Directions >>
Set down exactly, from the records below, the line with "431x379 pixels. How" through the line with "You are a computer-use agent. The image", and nothing else.

Material provided >>
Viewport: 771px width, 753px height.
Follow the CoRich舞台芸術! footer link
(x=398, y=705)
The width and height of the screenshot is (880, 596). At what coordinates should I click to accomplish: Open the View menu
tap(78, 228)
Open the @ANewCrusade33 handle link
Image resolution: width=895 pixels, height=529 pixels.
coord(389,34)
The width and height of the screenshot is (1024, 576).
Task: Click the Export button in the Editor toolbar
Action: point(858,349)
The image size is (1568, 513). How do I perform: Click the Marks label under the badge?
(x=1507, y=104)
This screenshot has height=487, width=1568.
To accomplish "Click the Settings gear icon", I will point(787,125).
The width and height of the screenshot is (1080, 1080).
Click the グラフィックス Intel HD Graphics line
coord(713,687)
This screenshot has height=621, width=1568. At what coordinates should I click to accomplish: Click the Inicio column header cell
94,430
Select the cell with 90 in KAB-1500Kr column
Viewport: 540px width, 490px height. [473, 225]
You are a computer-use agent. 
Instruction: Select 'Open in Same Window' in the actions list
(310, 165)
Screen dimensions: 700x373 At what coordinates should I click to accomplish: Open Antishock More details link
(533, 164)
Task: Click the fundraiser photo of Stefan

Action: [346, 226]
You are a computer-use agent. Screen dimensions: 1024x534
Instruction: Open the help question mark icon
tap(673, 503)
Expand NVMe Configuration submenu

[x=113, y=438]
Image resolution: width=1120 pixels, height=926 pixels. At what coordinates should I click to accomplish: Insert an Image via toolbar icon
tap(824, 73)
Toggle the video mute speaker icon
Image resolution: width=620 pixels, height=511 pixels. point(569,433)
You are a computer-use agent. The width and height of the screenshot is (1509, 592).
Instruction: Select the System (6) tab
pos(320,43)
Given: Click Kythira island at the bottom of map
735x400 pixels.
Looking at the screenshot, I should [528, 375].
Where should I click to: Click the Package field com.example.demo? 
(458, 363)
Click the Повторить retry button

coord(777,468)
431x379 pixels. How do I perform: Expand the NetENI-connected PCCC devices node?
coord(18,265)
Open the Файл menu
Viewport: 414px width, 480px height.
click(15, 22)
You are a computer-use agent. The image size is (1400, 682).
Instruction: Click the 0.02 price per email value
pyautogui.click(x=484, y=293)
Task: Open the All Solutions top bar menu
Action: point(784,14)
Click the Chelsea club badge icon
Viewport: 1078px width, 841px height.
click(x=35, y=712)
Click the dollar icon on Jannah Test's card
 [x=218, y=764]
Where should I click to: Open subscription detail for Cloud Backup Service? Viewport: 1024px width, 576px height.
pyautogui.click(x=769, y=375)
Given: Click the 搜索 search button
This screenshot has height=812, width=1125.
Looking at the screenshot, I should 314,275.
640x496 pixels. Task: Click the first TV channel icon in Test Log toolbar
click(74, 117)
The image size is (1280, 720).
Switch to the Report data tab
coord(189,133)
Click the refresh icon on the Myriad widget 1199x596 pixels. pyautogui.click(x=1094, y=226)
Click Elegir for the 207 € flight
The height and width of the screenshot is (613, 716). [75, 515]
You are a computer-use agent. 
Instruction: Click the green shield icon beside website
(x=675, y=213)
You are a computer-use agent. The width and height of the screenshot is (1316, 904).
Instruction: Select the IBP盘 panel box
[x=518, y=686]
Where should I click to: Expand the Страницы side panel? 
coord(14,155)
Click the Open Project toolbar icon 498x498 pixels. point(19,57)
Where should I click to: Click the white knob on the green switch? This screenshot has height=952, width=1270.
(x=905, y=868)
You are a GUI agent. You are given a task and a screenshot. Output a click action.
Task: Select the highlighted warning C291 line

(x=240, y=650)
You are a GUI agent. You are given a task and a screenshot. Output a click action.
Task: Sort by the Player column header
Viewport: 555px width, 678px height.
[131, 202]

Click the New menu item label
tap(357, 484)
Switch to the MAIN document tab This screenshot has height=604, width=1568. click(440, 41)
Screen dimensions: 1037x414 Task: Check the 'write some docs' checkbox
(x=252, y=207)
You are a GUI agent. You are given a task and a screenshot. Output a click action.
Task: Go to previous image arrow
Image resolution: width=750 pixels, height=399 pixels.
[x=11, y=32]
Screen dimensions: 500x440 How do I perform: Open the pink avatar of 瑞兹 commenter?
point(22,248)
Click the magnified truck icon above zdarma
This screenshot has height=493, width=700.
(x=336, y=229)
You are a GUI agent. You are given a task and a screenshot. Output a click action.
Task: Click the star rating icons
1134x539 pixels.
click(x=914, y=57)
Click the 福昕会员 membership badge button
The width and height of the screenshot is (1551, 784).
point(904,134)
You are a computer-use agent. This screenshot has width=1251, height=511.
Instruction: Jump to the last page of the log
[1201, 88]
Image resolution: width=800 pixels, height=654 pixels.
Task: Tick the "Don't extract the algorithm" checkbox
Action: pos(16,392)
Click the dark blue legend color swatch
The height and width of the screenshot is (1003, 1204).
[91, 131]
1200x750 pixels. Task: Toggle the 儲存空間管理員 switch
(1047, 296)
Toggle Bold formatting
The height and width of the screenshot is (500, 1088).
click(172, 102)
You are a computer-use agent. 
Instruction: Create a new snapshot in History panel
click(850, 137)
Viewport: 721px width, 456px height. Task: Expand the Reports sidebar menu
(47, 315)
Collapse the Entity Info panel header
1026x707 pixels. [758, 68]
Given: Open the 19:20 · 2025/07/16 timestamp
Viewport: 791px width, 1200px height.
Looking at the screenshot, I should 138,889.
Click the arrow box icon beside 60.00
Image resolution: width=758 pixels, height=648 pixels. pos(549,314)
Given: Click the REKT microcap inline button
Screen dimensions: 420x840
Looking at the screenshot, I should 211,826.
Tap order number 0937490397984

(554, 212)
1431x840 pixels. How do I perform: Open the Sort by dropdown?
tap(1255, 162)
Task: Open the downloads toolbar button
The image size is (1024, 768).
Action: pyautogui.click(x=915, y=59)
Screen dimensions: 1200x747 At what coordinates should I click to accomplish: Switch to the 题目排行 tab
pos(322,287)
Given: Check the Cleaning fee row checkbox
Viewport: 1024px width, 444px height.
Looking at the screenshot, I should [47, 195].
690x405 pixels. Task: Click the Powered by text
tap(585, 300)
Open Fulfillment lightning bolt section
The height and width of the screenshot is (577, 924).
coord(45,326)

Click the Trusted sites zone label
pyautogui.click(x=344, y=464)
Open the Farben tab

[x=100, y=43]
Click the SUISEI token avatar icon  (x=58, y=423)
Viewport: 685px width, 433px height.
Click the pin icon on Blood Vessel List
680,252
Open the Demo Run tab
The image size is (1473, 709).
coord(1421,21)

Response >>
431x379 pixels. How do I perform: Expand the NetENI-connected PCCC devices node?
coord(18,265)
Open the Файл menu
Viewport: 414px width, 480px height.
click(15, 22)
You are a computer-use agent. The image size is (1400, 682).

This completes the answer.